**SET EXERCISE 1**
In the excerpt, rewrite the paragraph that begins "I spent most of my first year of college" as a bulleted list, keeping its main facts.
══ EXCERPT PROVIDED ══
Transferring to Sylvania High School from Whitmer High School two weeks
into my senior year stands out as significant in my memory. I had not
realized how insignificant those things upon which I had based my
self-esteem (being class president, for example) were until I walked the
halls day by day as nothing more than the new kid. Nobody really cared
about student government, to my adolescence surprise. Immediately
without a group of friends who were the "cool and smart" people, I
further realized the shaky ground upon which I had built my confidence.
I don't think these were conscious thoughts back then, but I must have
felt their impact. I did make some new friends, and I met several kids
who attended Young Life.
I went to my first Young Life club and could not go back. They sang
songs about Jesus and then this college guy would stand up and talk for
about 15 minutes. The talk was cool, but the songs were convicting. I
didn't really believe the words in songs such as, "He's Everything to
Me." I felt like I was lying every time I sang. So I left. Back at my
previous high school, I had met some people from a Baptist youth group.
As a result, during my junior year I had checked out Christianity
somewhat and ended up praying a prayer with their youth pastor, but had
a pretty much forgotten about it since. I decided then, at the new
school, that I should come to a conclusion about Jesus once and for all.
The main reason was that I wanted to start drinking in earnest and begin
satisfying my sexual curiosity with impunity, so I had to settle the
Jesus question once and for all.
I started going to a Bible study sponsored by Young Life. It was easy to
return week after week because there were a lot of hot girls there --
and yeah, I was learning more about the Jesus thing. Often I was the one
making snide comments. I think I made them more and more as I realized
these weren't such a weird people after all. It was just their faith
which I could not understand.
To make this long story a little bit longer, I eventually forgot the
reasons I started going to the Bible study. I just liked being with the
people. And then one summer day about two months after graduation it hit
me. Suddenly I felt like an empty jar being filled up, and I knew that
Jesus was alive. I can't
explain it. It happened internally.
Things began to change after that. The Bible suddenly made much more
sense, as if it were a letter written to me. I still had questions about
evolution, the reliability of the scriptures, the creation of the
universe, how a good God could allow suffering, etc.; but I was looking
at those questions from the other side. This conversion experience marks
the watershed of my life.
I spent most of my first year of college at Miami University in Oxford,
Ohio. During college I spent time in Young Life leadership, eventually
leading the club at Whitmer High School after I had transferred to the
University of Toledo. I thought I would go on staff immediately after
graduation, but instead spent all but one year of my vocational life
teaching English at the high-school level, working in a steel mill,
selling for a retail packaging firm, being an account representative for
an advertising agency, writing and selling for a radio station -- all
the while volunteering in some kind of Christian youth work. It was at
40 years old that I moved to Denver to complete a seminary education and
do the official ministerial trek. While here I became the pastor to
singles and young adults at Corona Presbyterian Church. It was out of
this experience that I was led to plant a church for the left out
skater/punk/raver/goth/whatevers in downtown Denver. It's called Scum of
the Earth Church. You can find the biblical reference for the name in 1
Corinthians 4:11-13.
═══
══ RECORDS FOR THE EXERCISE ══
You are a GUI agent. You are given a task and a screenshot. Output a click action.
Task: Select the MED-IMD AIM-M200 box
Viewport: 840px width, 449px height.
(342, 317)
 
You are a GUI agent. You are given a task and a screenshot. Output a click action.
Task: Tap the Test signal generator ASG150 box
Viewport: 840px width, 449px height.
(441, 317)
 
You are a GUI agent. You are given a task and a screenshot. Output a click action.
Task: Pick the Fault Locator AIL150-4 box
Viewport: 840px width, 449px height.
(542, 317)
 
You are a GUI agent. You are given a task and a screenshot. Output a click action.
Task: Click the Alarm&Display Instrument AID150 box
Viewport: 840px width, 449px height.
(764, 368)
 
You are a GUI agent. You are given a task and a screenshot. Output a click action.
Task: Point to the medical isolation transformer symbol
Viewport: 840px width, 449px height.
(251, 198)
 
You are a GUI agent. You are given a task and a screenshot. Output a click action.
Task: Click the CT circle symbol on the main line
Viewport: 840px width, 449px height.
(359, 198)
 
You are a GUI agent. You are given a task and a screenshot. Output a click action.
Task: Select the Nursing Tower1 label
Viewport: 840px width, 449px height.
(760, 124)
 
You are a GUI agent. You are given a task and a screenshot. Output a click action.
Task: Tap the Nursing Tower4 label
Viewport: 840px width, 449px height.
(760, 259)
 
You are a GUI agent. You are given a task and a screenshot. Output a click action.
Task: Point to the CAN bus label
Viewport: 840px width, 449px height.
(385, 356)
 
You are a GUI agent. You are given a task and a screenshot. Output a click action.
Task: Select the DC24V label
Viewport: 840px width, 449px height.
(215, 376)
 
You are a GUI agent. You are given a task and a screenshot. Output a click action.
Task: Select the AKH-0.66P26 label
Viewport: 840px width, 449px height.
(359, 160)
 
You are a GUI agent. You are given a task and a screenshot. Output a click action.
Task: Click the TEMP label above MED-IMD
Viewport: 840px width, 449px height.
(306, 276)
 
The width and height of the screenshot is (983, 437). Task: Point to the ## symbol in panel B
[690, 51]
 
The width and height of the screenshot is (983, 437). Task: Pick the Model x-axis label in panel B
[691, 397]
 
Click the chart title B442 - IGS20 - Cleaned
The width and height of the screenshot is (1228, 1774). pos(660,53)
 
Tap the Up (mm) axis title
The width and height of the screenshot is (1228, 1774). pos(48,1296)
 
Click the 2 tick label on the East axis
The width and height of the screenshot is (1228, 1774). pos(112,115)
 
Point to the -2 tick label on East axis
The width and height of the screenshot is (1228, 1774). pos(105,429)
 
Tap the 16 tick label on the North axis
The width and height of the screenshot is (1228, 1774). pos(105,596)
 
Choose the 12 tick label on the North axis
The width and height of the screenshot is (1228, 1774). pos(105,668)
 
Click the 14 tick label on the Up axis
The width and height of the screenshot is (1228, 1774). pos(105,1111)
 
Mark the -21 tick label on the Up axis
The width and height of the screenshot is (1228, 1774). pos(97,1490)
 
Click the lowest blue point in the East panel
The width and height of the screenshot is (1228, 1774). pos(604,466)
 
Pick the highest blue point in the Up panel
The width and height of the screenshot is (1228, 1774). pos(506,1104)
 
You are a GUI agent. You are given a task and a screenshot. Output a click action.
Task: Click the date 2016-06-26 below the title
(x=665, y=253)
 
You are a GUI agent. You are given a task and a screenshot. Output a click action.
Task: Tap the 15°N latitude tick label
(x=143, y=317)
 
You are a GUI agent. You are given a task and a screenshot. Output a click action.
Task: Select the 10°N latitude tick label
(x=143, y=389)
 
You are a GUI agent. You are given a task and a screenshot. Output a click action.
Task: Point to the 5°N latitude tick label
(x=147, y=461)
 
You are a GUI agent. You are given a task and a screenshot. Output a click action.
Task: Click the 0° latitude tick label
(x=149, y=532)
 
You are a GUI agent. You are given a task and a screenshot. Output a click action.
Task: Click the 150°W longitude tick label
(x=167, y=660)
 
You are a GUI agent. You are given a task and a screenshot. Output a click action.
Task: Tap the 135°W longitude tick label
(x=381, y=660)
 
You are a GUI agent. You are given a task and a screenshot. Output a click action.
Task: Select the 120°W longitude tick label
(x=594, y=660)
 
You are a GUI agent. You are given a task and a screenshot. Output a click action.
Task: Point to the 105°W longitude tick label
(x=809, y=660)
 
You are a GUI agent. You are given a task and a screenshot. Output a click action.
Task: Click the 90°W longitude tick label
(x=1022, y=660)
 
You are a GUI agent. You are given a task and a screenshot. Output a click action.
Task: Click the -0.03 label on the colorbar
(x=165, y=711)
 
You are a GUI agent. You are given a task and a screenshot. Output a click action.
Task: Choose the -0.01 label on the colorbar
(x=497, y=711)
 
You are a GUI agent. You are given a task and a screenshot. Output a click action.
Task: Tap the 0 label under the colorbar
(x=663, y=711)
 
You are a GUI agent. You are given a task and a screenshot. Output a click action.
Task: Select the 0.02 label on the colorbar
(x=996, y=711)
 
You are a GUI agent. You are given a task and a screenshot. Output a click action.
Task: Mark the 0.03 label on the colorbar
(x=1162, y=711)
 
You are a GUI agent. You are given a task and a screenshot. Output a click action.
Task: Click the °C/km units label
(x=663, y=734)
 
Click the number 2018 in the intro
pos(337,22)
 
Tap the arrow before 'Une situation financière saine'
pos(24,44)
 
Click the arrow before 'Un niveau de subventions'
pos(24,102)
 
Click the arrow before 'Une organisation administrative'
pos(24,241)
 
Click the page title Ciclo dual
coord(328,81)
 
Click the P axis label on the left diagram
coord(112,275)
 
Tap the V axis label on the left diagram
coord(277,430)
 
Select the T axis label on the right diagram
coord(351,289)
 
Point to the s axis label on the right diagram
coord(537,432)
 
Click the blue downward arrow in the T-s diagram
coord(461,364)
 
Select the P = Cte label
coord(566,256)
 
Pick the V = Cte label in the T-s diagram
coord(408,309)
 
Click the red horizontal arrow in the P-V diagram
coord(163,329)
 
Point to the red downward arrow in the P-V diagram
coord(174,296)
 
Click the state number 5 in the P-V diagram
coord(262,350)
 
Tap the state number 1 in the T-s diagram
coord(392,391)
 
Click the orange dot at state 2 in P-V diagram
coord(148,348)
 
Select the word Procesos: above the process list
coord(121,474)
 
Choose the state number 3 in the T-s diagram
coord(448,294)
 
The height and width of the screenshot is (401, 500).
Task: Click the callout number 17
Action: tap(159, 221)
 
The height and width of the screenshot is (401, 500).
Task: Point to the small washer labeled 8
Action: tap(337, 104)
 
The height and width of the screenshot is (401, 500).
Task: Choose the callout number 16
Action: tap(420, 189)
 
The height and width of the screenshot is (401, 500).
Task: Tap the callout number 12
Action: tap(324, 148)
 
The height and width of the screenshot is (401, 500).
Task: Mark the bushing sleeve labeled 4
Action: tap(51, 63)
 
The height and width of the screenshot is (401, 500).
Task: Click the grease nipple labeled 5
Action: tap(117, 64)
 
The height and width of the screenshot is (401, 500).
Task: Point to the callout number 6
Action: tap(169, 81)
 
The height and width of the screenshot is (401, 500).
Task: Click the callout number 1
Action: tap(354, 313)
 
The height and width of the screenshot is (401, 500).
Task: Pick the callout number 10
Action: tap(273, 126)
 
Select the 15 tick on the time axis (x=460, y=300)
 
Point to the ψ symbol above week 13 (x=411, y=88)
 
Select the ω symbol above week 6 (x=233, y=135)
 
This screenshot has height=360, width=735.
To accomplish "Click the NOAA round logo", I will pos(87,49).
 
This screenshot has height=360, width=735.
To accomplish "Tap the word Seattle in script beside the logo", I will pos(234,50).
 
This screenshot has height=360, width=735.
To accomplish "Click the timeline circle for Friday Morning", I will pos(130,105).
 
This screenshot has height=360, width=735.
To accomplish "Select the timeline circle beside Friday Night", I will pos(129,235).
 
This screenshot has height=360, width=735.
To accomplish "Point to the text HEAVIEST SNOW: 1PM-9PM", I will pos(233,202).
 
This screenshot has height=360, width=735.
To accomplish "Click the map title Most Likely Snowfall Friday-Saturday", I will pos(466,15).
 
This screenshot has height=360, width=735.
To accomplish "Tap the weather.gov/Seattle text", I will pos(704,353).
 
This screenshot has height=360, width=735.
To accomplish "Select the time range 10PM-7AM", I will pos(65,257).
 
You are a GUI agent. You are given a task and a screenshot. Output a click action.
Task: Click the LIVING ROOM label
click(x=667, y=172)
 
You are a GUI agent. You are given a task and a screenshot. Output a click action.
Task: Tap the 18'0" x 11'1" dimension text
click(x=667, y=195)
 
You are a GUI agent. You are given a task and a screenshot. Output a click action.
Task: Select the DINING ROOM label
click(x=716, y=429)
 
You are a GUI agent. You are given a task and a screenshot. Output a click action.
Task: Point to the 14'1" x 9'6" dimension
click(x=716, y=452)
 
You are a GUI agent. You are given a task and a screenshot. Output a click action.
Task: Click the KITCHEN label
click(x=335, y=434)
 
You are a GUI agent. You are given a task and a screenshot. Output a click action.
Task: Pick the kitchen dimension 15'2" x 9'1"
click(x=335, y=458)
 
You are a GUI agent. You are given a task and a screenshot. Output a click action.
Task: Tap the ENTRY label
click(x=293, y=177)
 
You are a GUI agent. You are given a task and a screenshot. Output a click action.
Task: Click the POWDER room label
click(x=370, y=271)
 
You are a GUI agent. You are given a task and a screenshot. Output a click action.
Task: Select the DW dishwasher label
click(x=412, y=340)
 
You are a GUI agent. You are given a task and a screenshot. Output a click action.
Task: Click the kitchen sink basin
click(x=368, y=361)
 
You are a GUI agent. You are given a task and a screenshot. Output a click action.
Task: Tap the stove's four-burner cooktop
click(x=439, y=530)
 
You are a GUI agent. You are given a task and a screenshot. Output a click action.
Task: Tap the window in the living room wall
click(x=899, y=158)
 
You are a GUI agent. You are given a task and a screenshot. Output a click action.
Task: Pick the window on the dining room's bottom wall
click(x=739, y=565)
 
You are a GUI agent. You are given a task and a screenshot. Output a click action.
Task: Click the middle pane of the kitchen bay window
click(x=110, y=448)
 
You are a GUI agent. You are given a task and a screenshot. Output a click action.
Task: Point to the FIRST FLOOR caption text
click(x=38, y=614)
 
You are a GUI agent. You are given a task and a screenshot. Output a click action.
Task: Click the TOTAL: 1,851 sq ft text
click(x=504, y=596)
═══
**SET EXERCISE 2**
Copy the entries from the line with "Click the 14 tick label on the Up axis" up to and including the line with "(x=143, y=389)", keeping the requests. Multiply every coordinate in the answers by 1.9 and round to whole numbers, with halves rounding up.

**EXPECTED OUTPUT 1**
- I spent most of my first year of college at Miami University in Oxford, Ohio, and later transferred to the University of Toledo.
- During college I was in Young Life leadership and eventually led the club at Whitmer High School.
- I expected to join the staff right after graduation. Instead, I spent all but one year of my working life in other jobs:
  - teaching high-school English
  - working in a steel mill
  - selling for a retail packaging firm
  - serving as an account representative for an advertising agency
  - writing and selling for a radio station
- Throughout those years, I volunteered in Christian youth work.
- At 40, I moved to Denver to complete seminary and enter official ministry.
- There I became pastor to singles and young adults at Corona Presbyterian Church.
- That experience led me to plant Scum of the Earth Church in downtown Denver for skater/punk/raver/goth/whatevers. Its name comes from 1 Corinthians 4:11-13.

**EXPECTED OUTPUT 2**
Click the 14 tick label on the Up axis
The width and height of the screenshot is (1228, 1774). pos(200,2111)
 
Mark the -21 tick label on the Up axis
The width and height of the screenshot is (1228, 1774). pos(184,2831)
 
Click the lowest blue point in the East panel
The width and height of the screenshot is (1228, 1774). pos(1148,885)
 
Pick the highest blue point in the Up panel
The width and height of the screenshot is (1228, 1774). pos(961,2098)
 
You are a GUI agent. You are given a task and a screenshot. Output a click action.
Task: Click the date 2016-06-26 below the title
(x=1264, y=481)
 
You are a GUI agent. You are given a task and a screenshot. Output a click action.
Task: Tap the 15°N latitude tick label
(x=272, y=602)
 
You are a GUI agent. You are given a task and a screenshot. Output a click action.
Task: Select the 10°N latitude tick label
(x=272, y=739)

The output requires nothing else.